"""
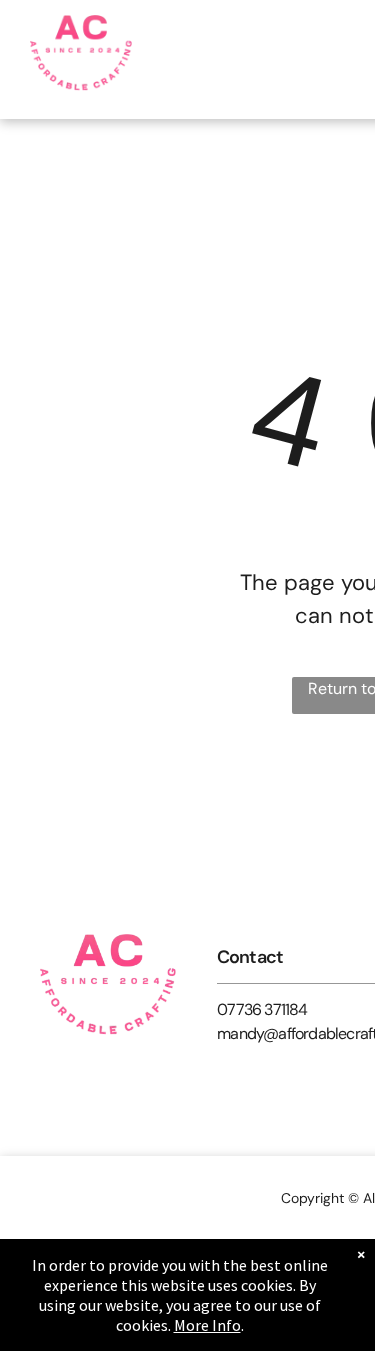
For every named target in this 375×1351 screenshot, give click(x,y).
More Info (207, 1325)
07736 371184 (262, 1009)
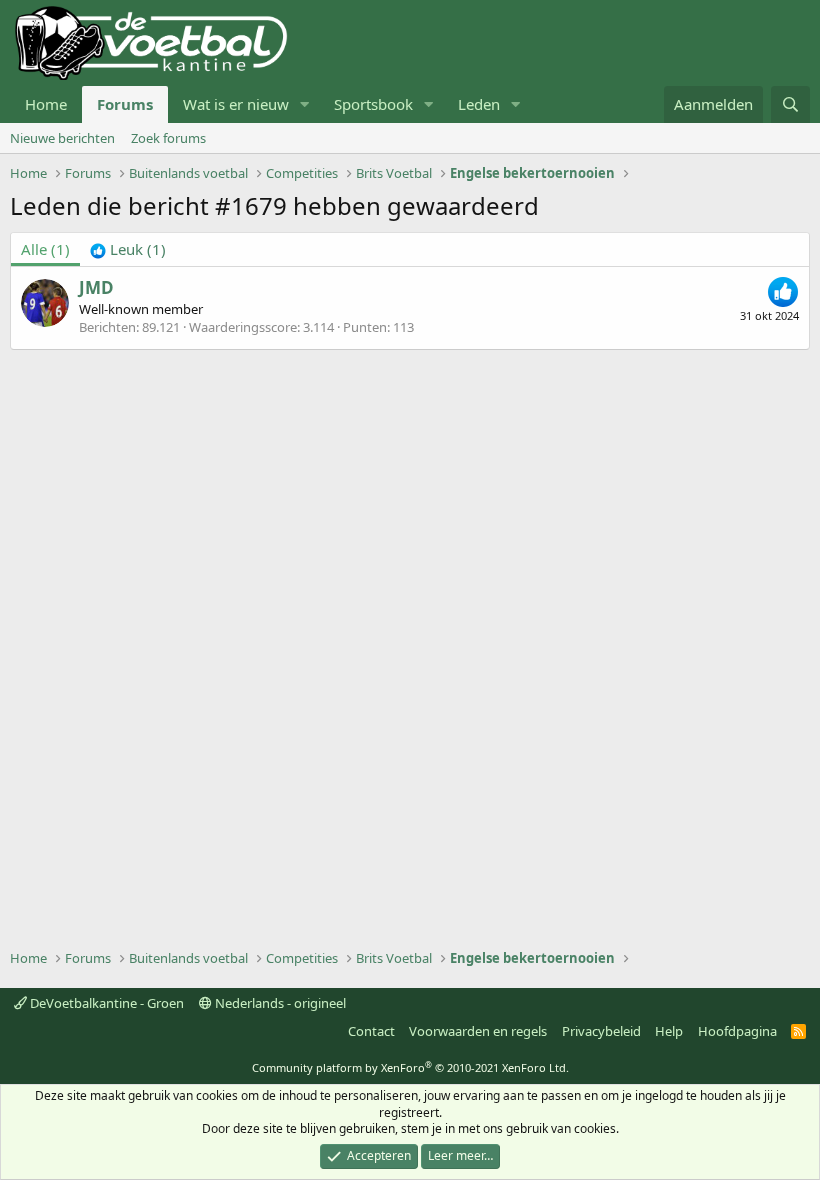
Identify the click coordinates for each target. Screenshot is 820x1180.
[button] (305, 104)
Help (669, 1031)
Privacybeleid (601, 1031)
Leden (479, 104)
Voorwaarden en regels (478, 1031)
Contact (371, 1031)
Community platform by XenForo (410, 1067)
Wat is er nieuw (236, 104)
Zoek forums (168, 138)
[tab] (128, 249)
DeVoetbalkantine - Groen (105, 1003)
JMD (96, 287)
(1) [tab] (45, 249)
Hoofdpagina (737, 1031)
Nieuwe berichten (62, 138)
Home (46, 104)
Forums (125, 104)
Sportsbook (373, 104)
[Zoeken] (790, 104)
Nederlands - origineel (279, 1003)
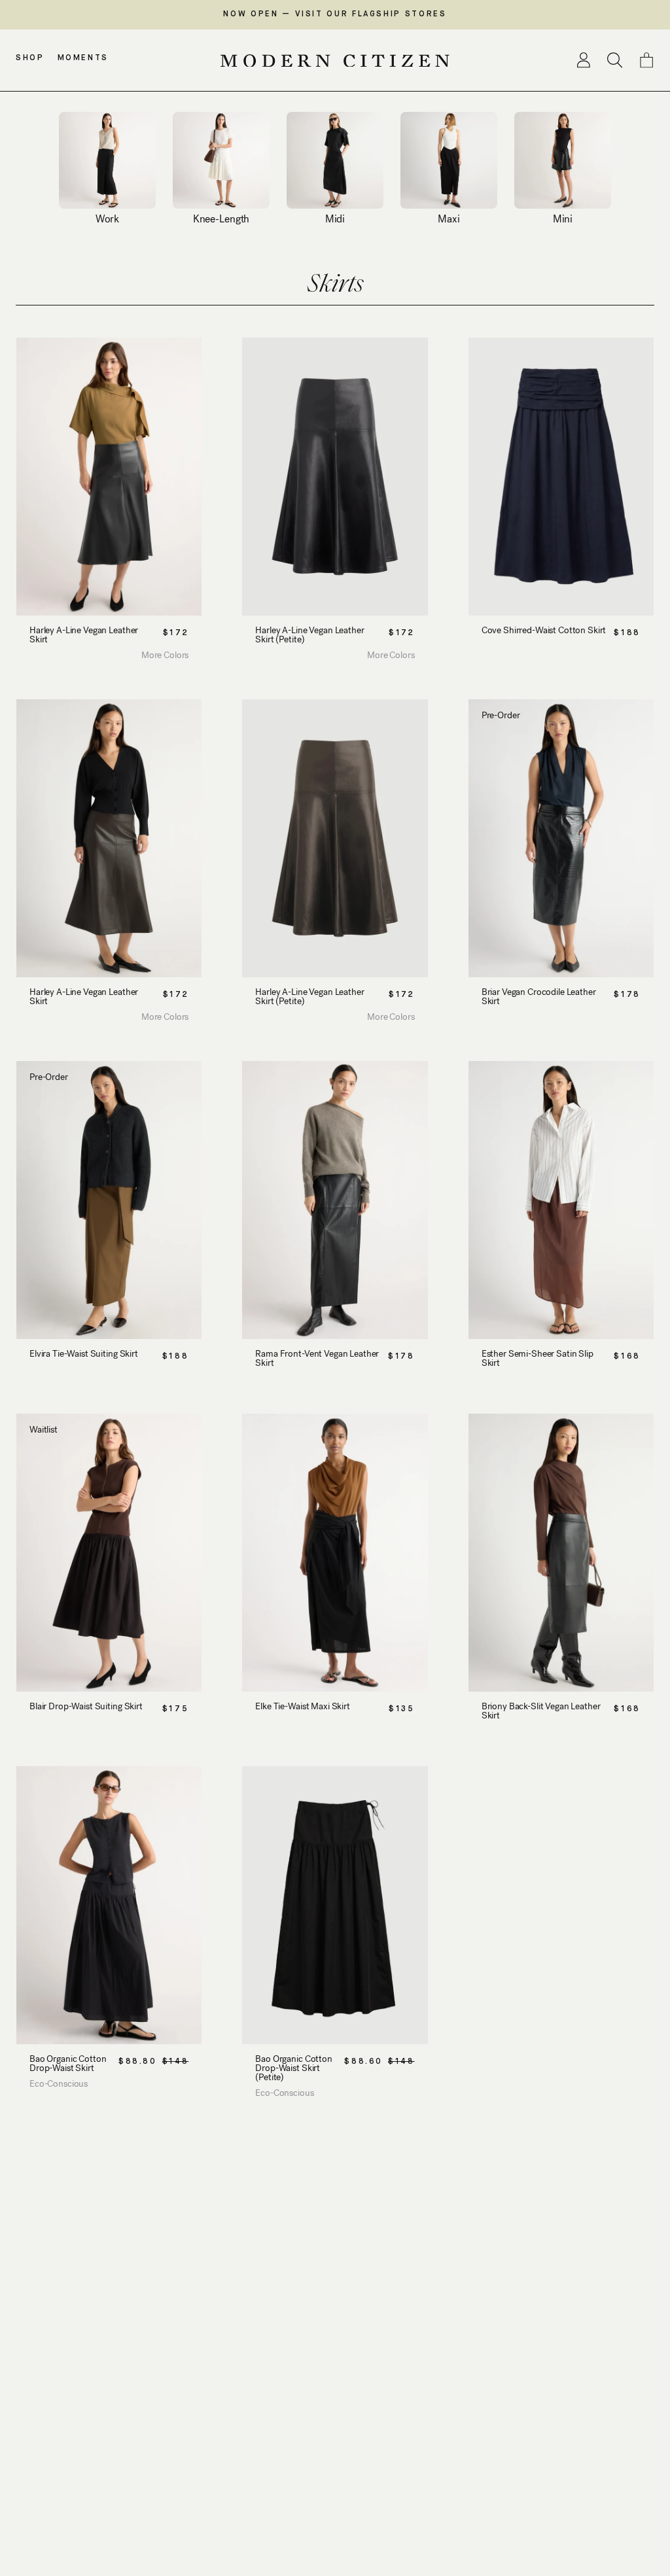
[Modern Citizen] (335, 60)
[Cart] (646, 60)
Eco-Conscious (58, 2084)
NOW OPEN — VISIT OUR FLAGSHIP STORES (334, 14)
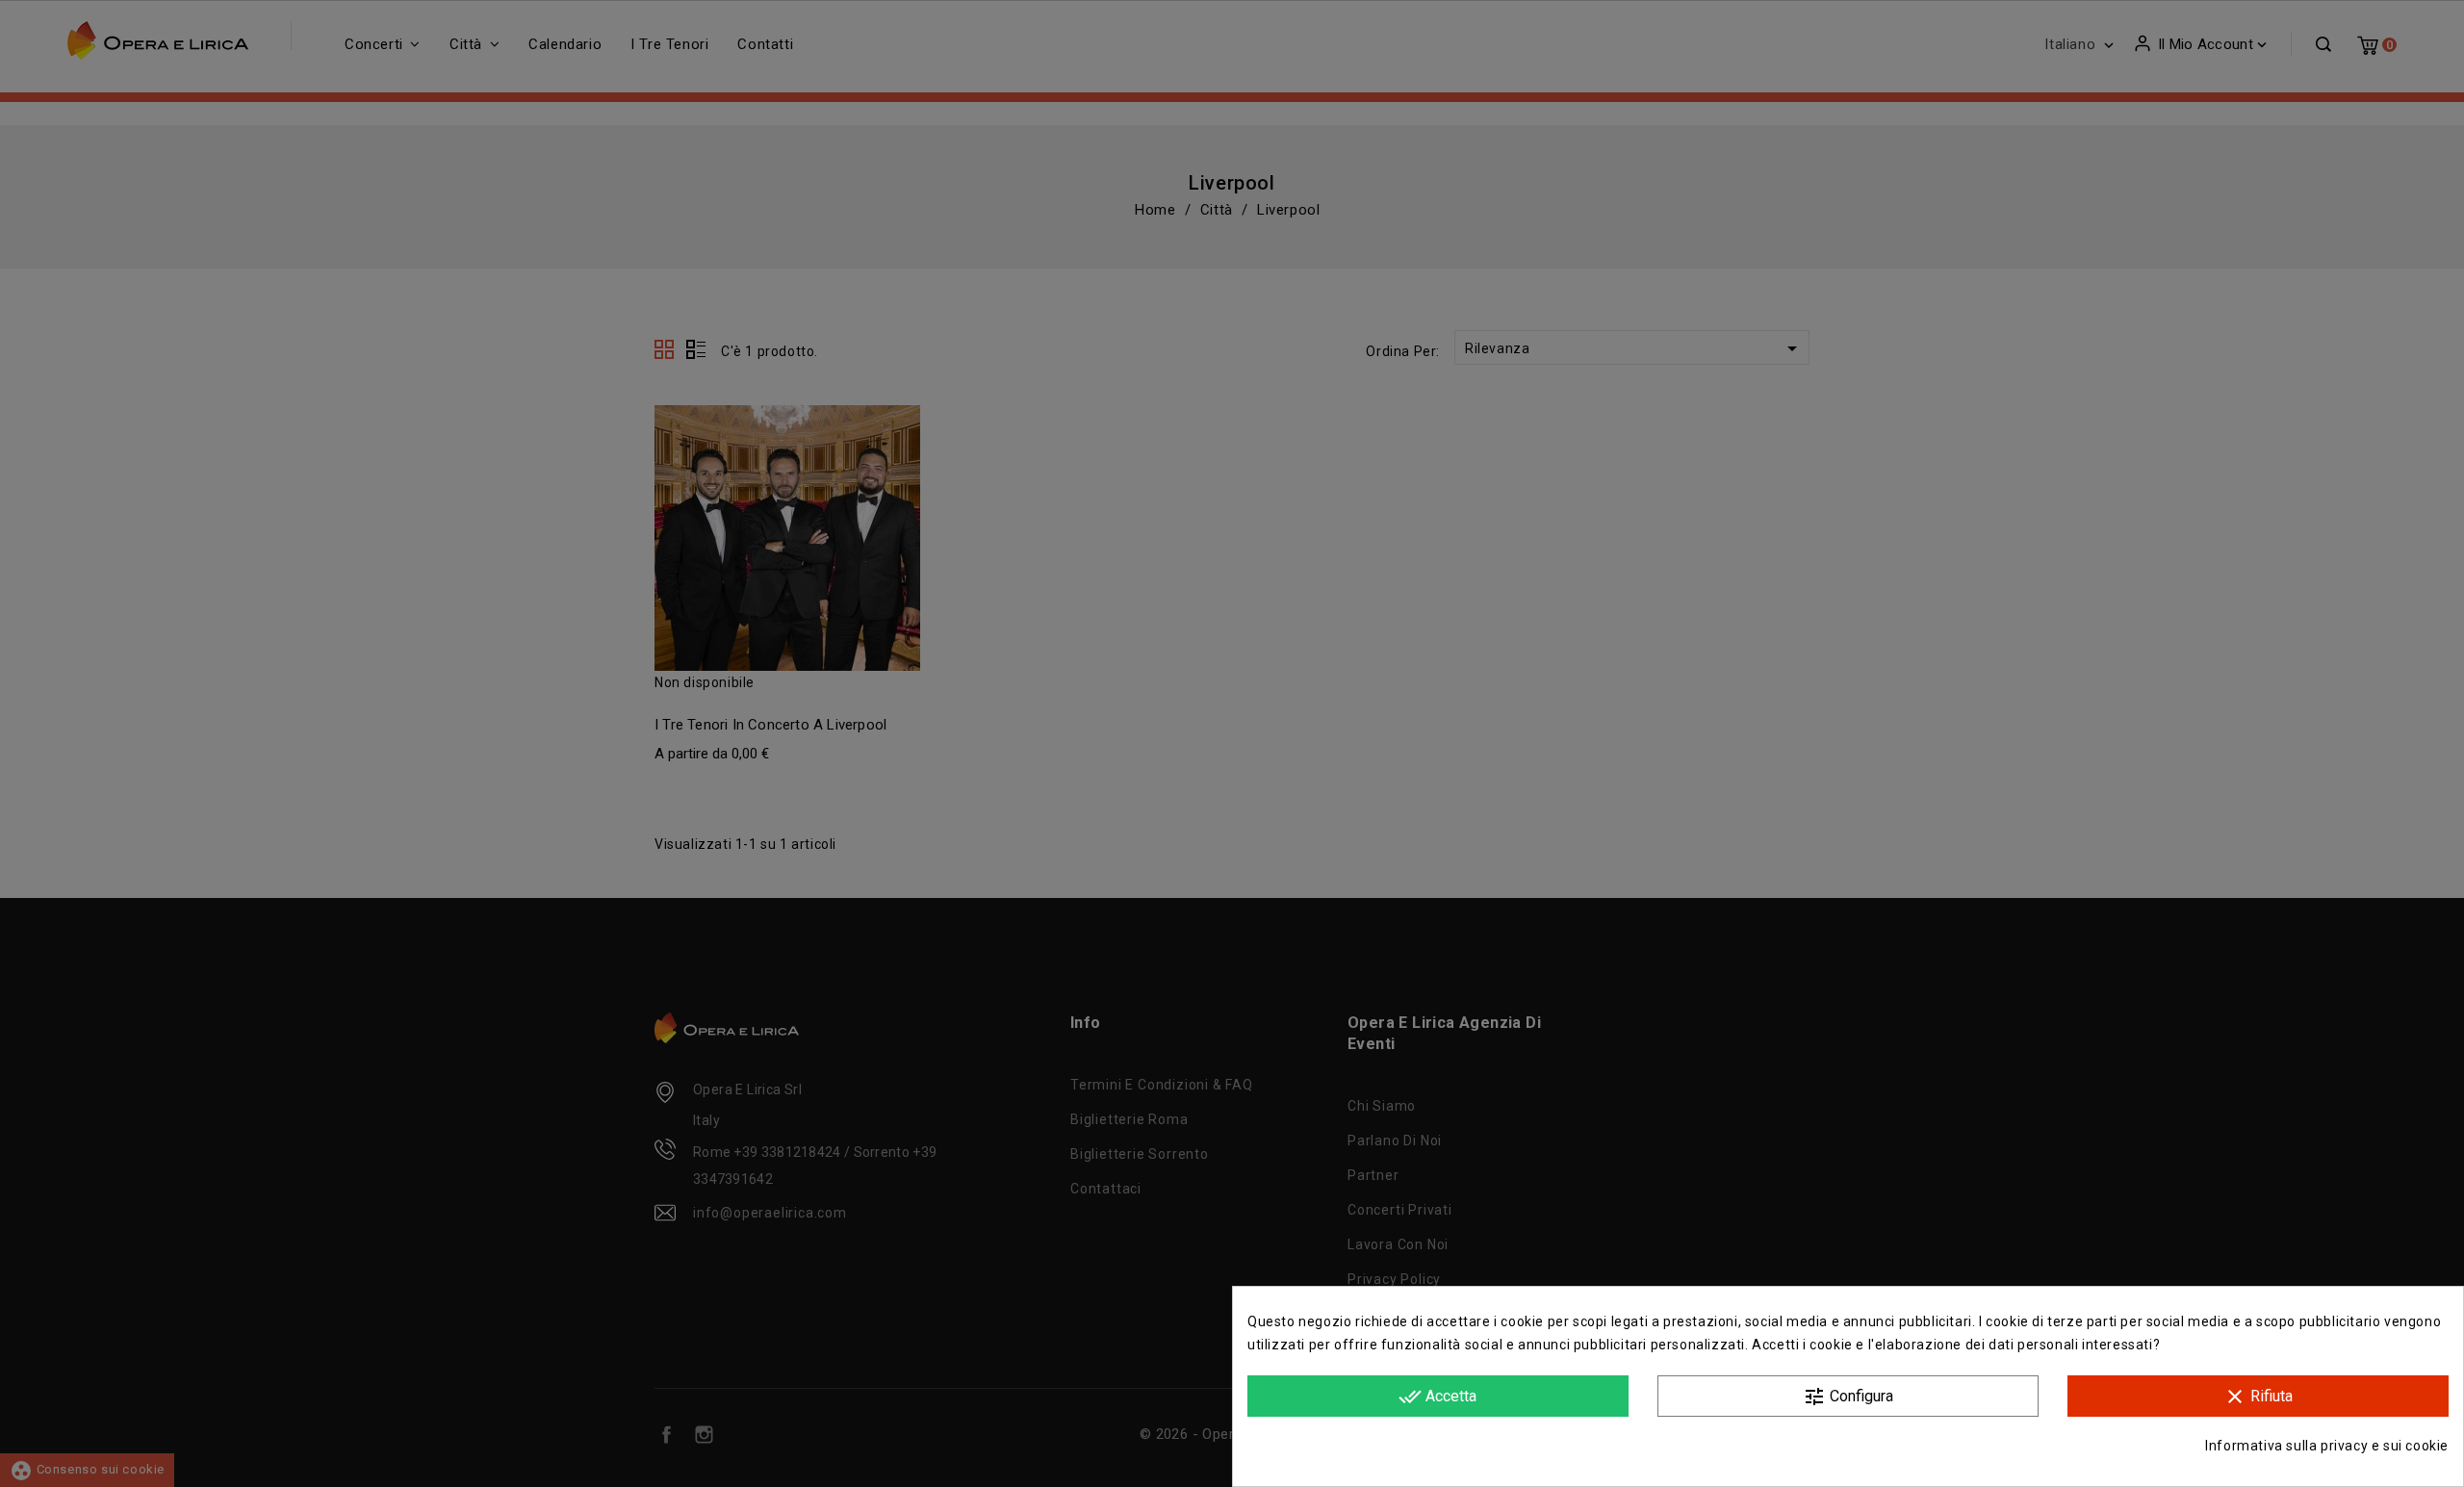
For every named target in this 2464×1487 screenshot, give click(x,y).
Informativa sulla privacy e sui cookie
"""
**WHAT YOU ARE ASKED TO DO:** What you return must be an exact retyping of the lines above starting at the line with "Contact (371, 1031)" and ending at the line with "Home (46, 104)", and nothing besides.

**ANSWER BOX:**
Contact (371, 1031)
Community platform by XenForo (410, 1067)
Wat is er nieuw (236, 104)
Zoek forums (168, 138)
[tab] (128, 249)
DeVoetbalkantine - Groen (105, 1003)
JMD (96, 287)
(1) [tab] (45, 249)
Hoofdpagina (737, 1031)
Nieuwe berichten (62, 138)
Home (46, 104)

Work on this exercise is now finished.